O pedido da família sobrepõe-se sempre à norma tradicional. Se pediram cor, vá de cor. Aparecer de preto num funeral onde foi pedido o contrário é, aí sim, ignorar a vontade de quem organizou.

Se não sabe se houve pedido, pergunte a alguém próximo da família. Não é indelicado — é o contrário.

Muda alguma coisa consoante o tipo de cerimónia?

Velório

É onde passa mais tempo e onde tem mais contacto com a família. A sobriedade conta mais aqui do que em qualquer outro momento. Se só puder acertar numa coisa, acerte nesta. Sobre o que dizer e escrever quando lá chegar, veja o que escrever no livro de condolências.

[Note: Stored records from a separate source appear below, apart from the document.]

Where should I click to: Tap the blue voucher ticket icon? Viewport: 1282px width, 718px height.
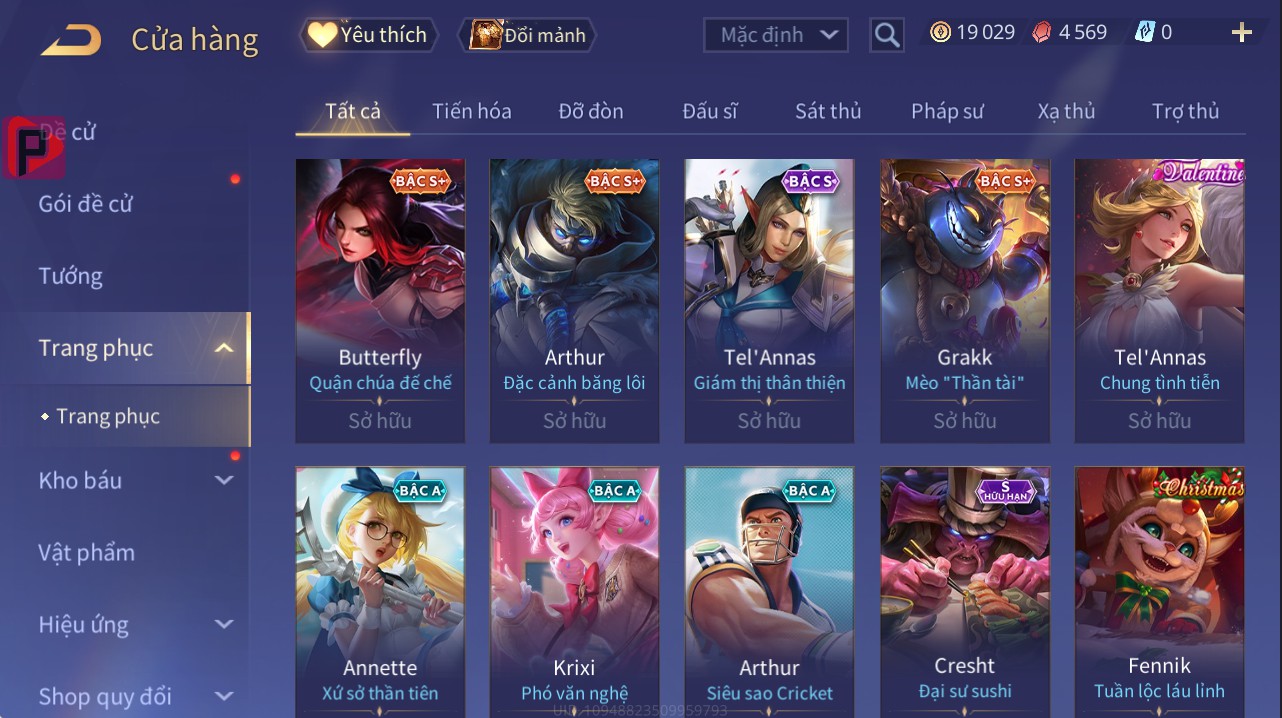(x=1145, y=32)
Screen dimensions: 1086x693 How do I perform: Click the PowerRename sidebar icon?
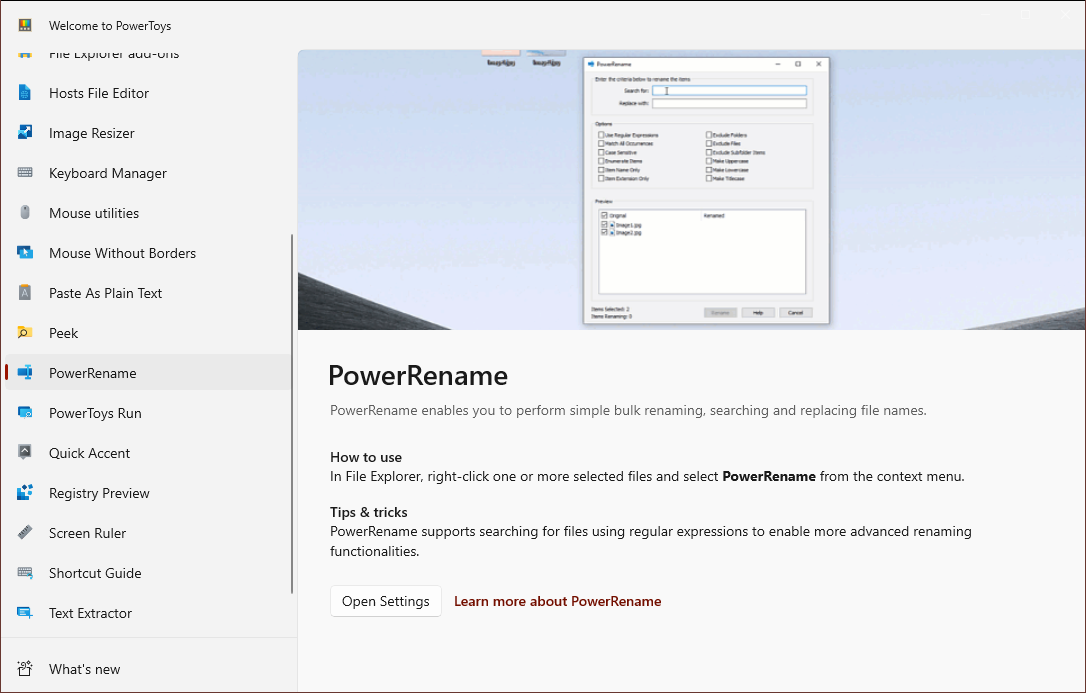27,372
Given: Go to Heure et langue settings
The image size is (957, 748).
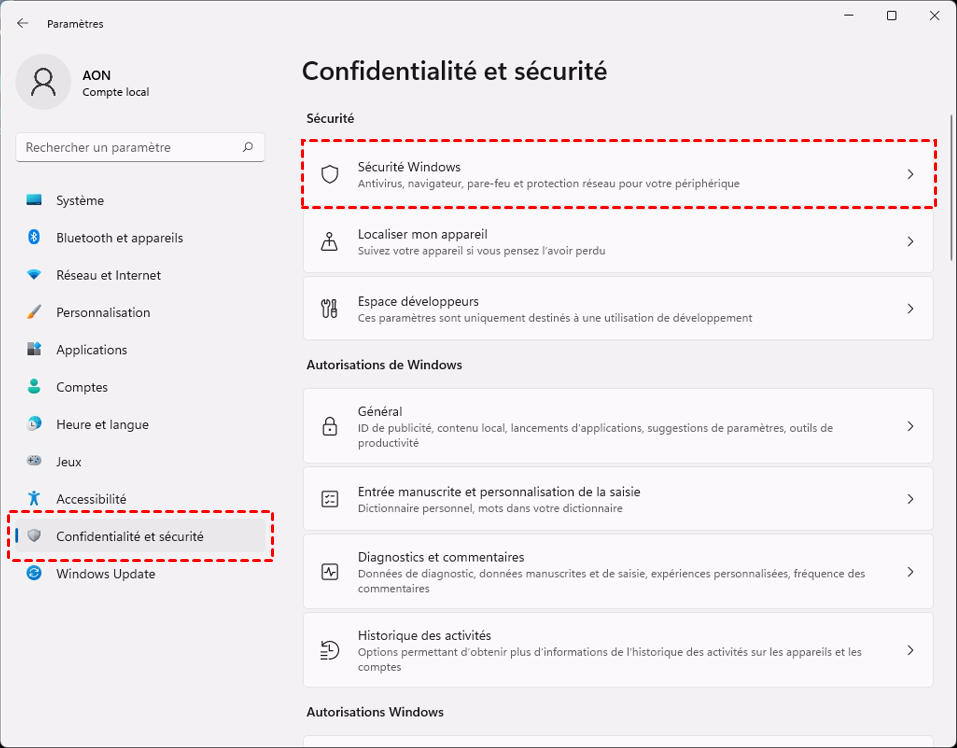Looking at the screenshot, I should click(102, 424).
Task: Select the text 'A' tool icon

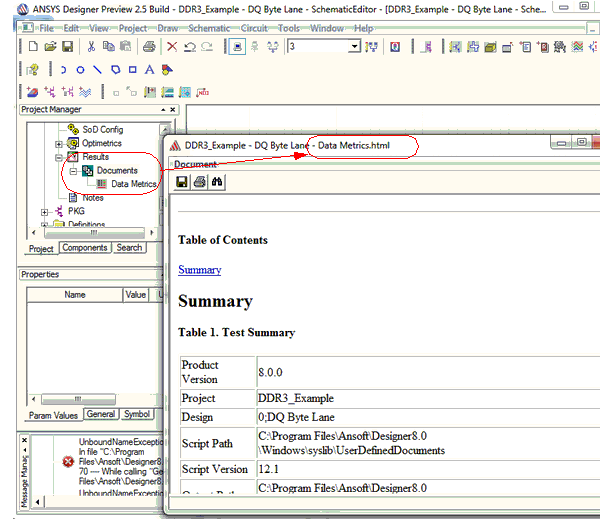Action: tap(149, 69)
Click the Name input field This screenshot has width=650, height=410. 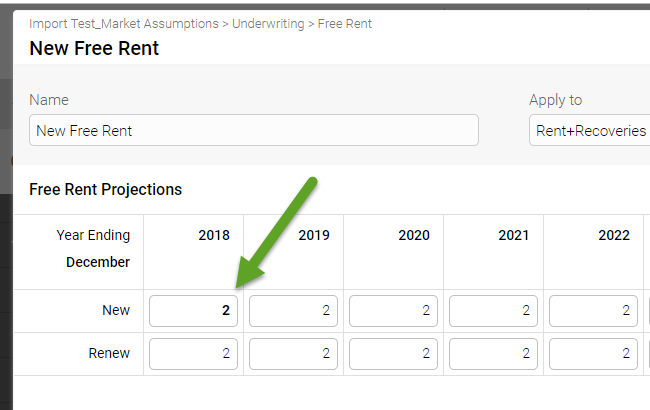253,130
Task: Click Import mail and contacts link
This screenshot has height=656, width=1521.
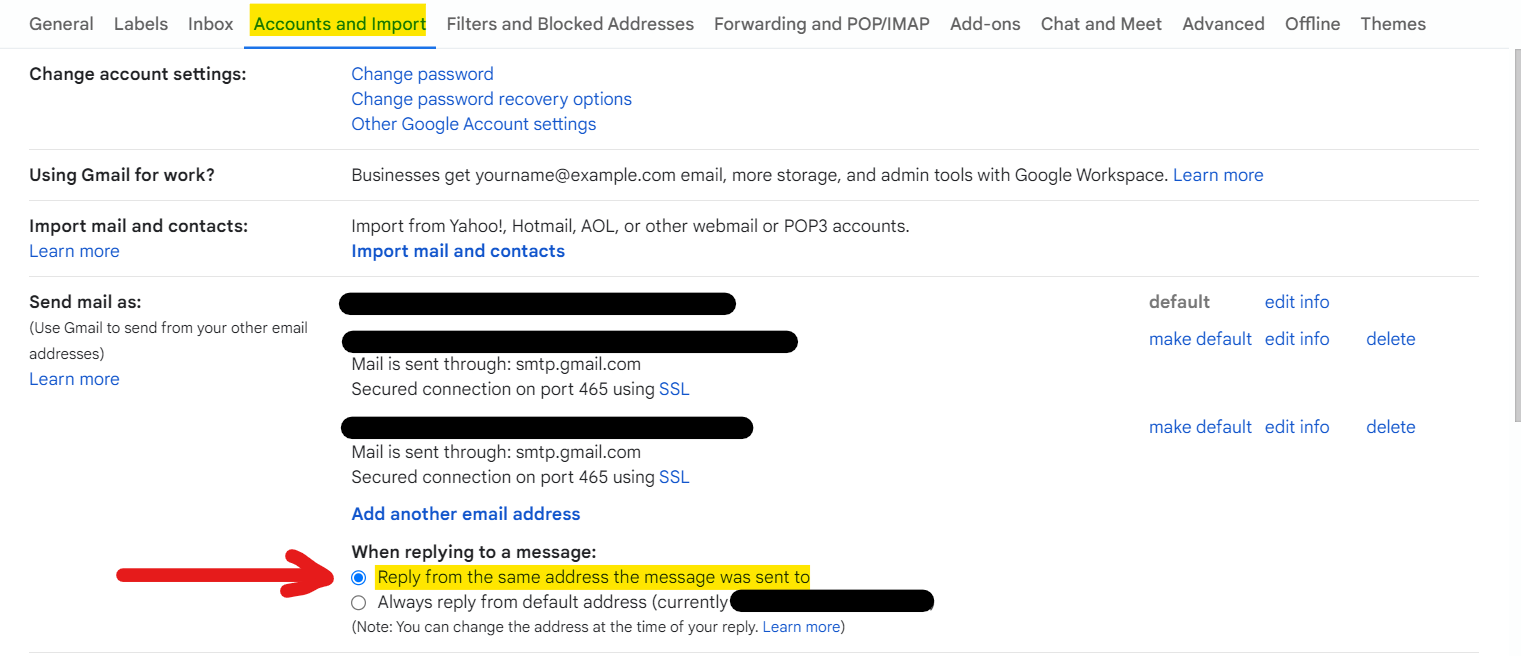Action: pos(458,251)
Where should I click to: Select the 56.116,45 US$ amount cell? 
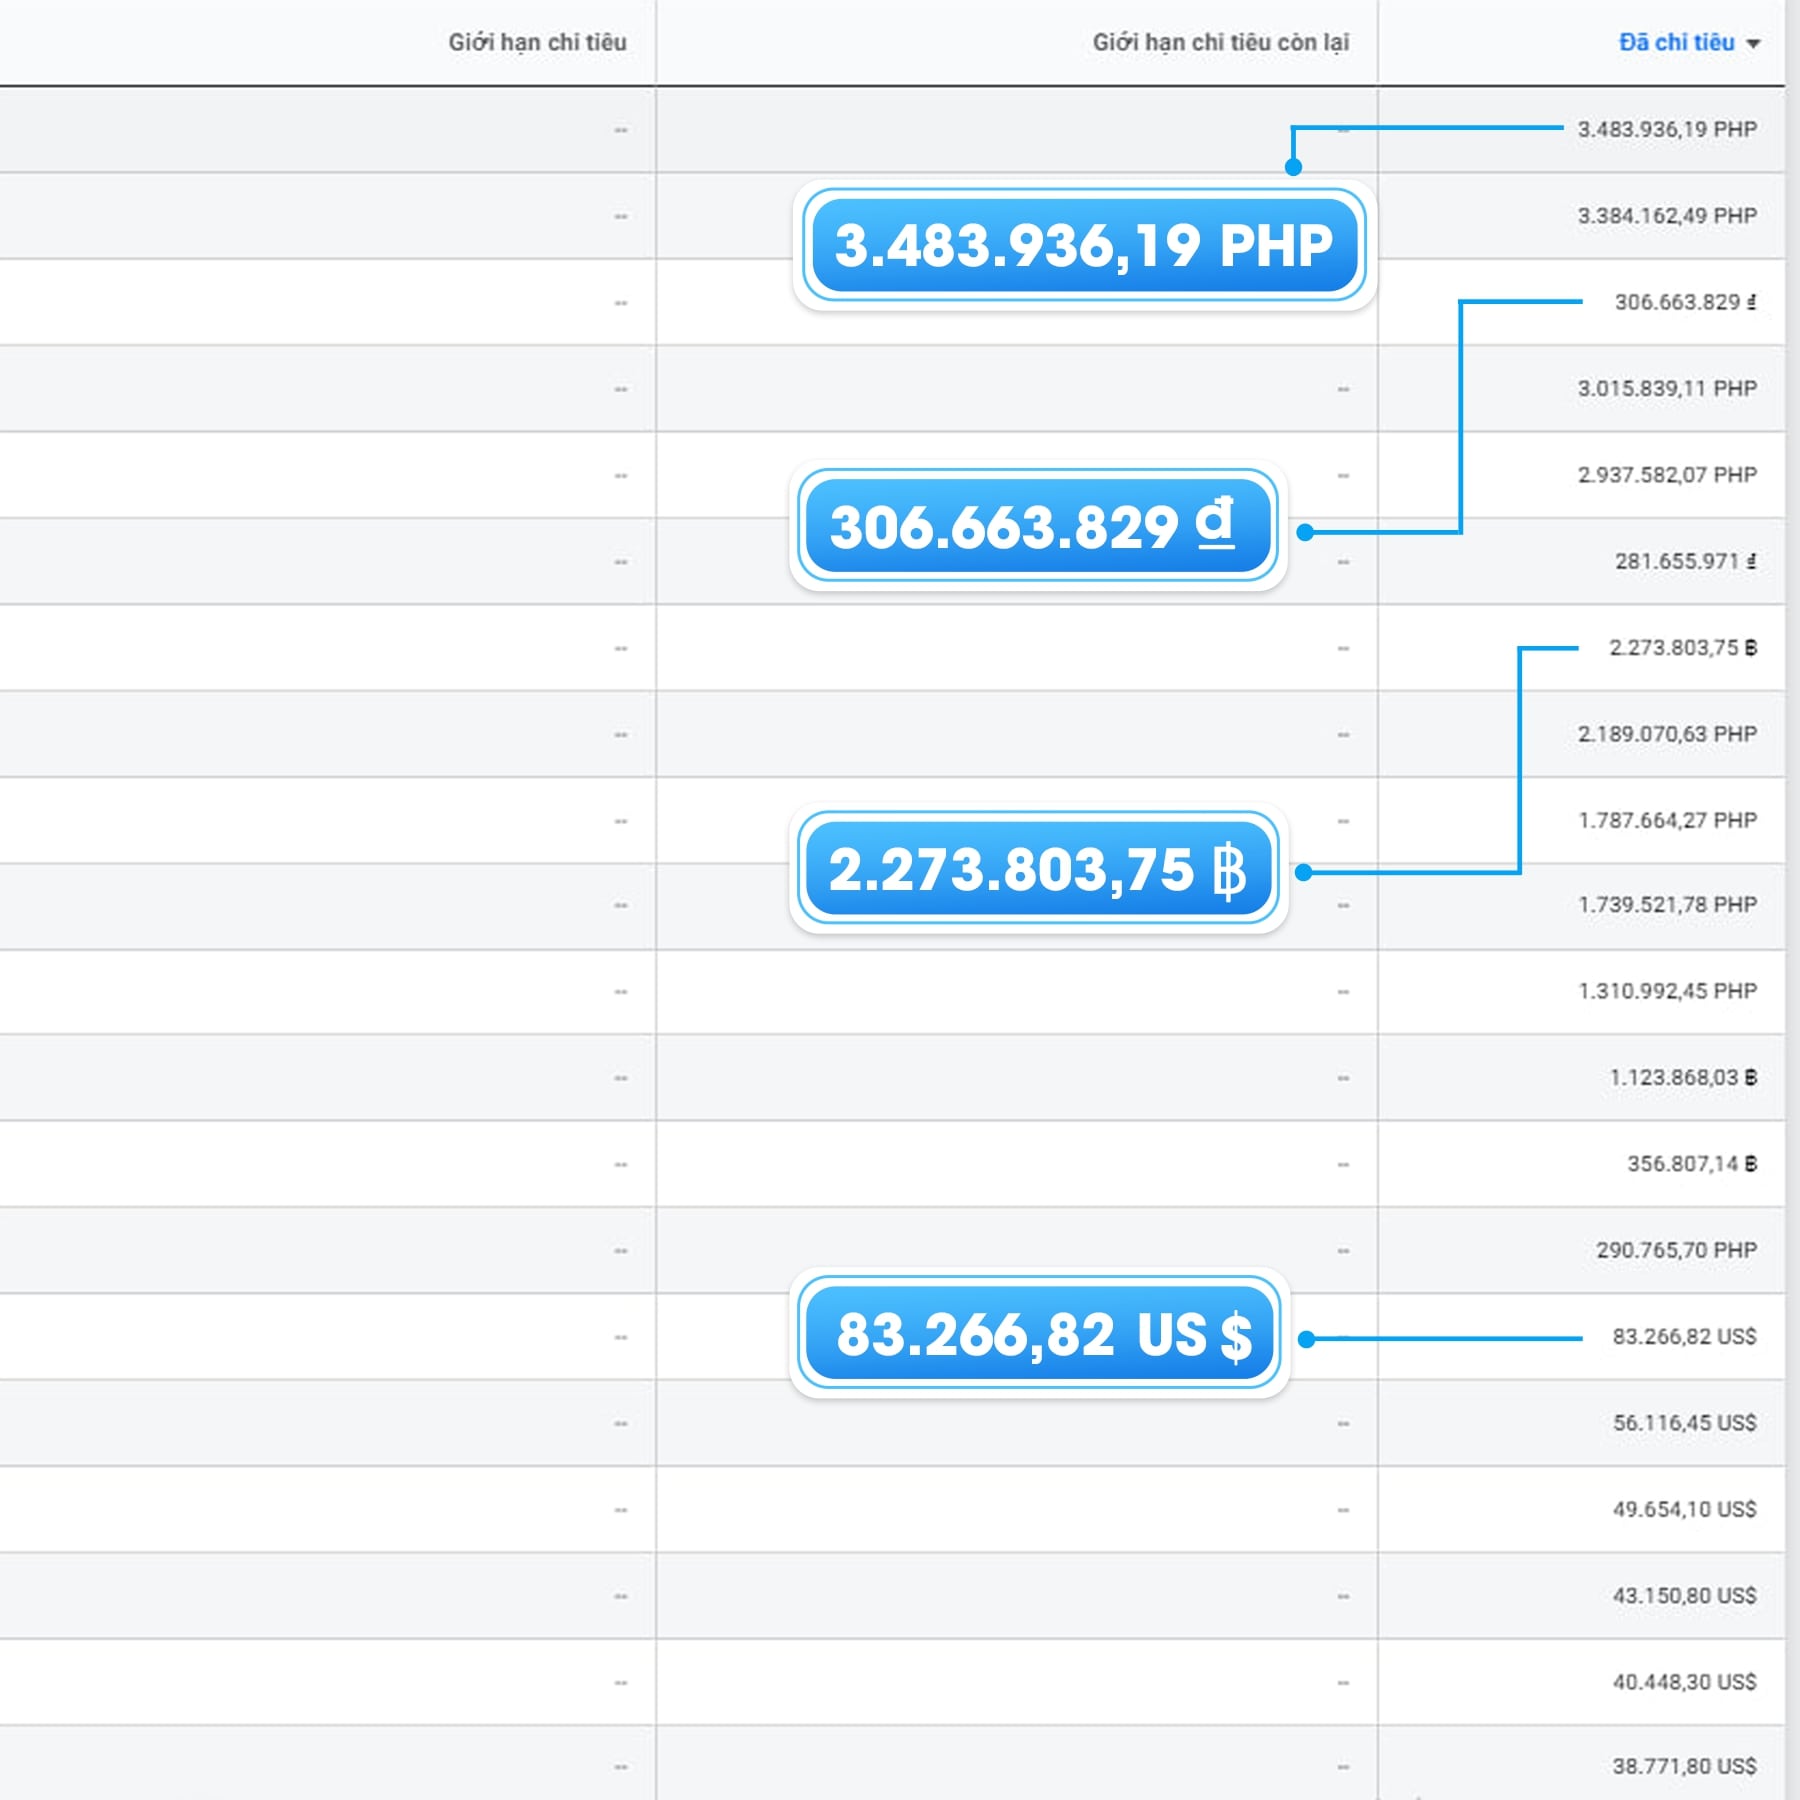point(1684,1423)
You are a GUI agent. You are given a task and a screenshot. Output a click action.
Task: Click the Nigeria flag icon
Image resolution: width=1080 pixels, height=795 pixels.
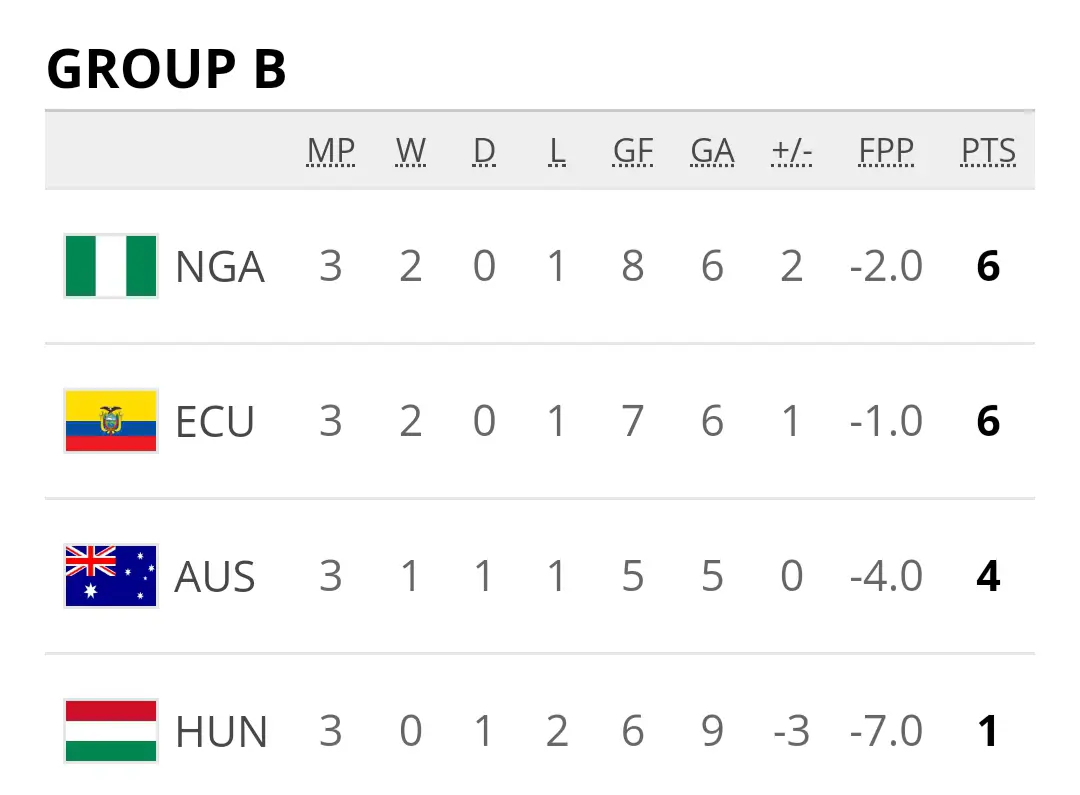tap(111, 266)
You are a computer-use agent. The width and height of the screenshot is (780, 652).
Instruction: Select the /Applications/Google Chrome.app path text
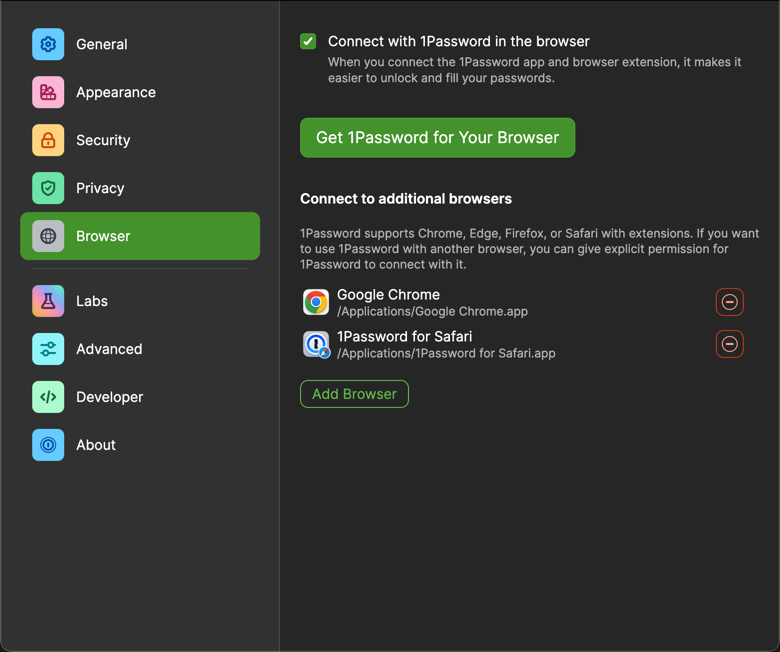[x=432, y=312]
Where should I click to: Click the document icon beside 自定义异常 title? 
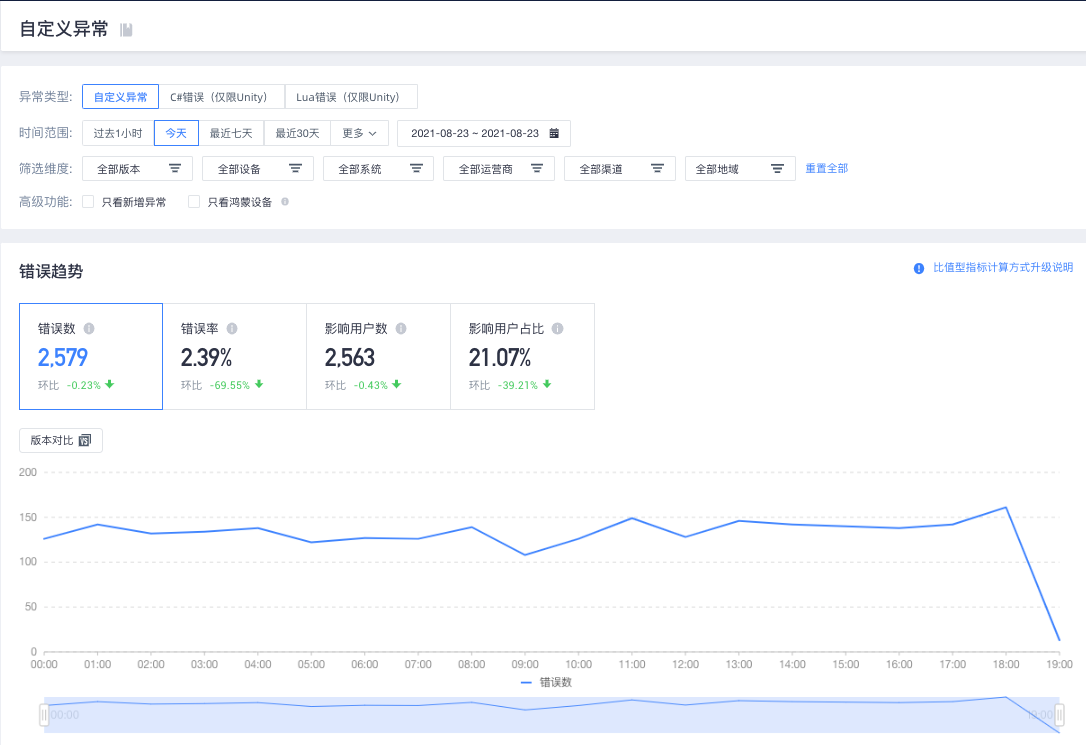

Missa ou cerimónia religiosa

Acrescenta uma camada: ombros cobertos, sem chapéu para os homens, discrição reforçada. Em igrejas mais tradicionais, o preto é claramente a norma.

Cremação

Não há regra específica de vestuário. As cerimónias de cremação tendem a ser mais curtas e por vezes menos formais, mas as mesmas regras de sobriedade aplicam-se. As diferenças reais entre cremação e enterro são de procedimento e custo, não de código de vestuário.

Funeral civil ou laico

Tende a ser menos formal, e é onde mais frequentemente há pedidos de cor ou de peças com significado pessoal. Confirme antes. O guia sobre o funeral civil explica o que esperar.

Cemitério, ao ar livre

Considerações práticas que se esquecem: frio (cemitérios são quase sempre mais frios do que parece), chuva, e terreno irregular. Um casaco e sapatos que aguentem gravilha valem mais do que a elegância do conjunto.

E no Verão, com 35 graus?

A sobriedade não obriga a sofrer.

  • Tecidos leves em cores escuras — linho, algodão. Um fato de linho cinzento-escuro é perfeitamente adequado.
  • Manga curta é aceitável para homens em cerimónias menos formais.
  • Sem gravata, se o calor for extremo — poucos vão reparar.
  • Continua a evitar: calções, chinelos, cavas, roupa transparente.

Se soube tarde e não tem roupa adequada

Ir a um funeral com a roupa que tem é infinitamente melhor do que não ir. Ninguém, numa família em luto, vai registar que apareceu de calça de ganga escura e camisola lisa. Vão registar que apareceu.

Se estiver longe de casa — situação comum na diáspora, com viagens de emergência — priorize: tons escuros, roupa limpa, nada chamativo. É suficiente.

Para quem organiza o funeral

Se quer um código de vestuário diferente do tradicional — cor, uma peça específica, um tema —, comunique-o explicitamente. Não assuma que as pessoas adivinham.

  • Inclua no anúncio fúnebre ou na comunicação que fizer.
  • Se tem um memorial online da pessoa, é o sítio natural para essa indicação — quem receber a partilha vê-a antes de sair de casa.
  • Peça a familiares próximos que passem a palavra por telefone. Nem toda a gente lê anúncios.

Quem chega vestido de forma muito diferente do resto sente-se mal — e isso é evitável com uma frase.

Depois do funeral

As missas de 7.º dia e de 1.º mês seguem o mesmo código, geralmente com menor formalidade. E as roupas da pessoa que partiu tornam-se, mais cedo ou mais tarde, uma decisão difícil — há quem as transforme em objectos que ficam, e o guia sobre o que fazer às roupas do ente querido aborda isso.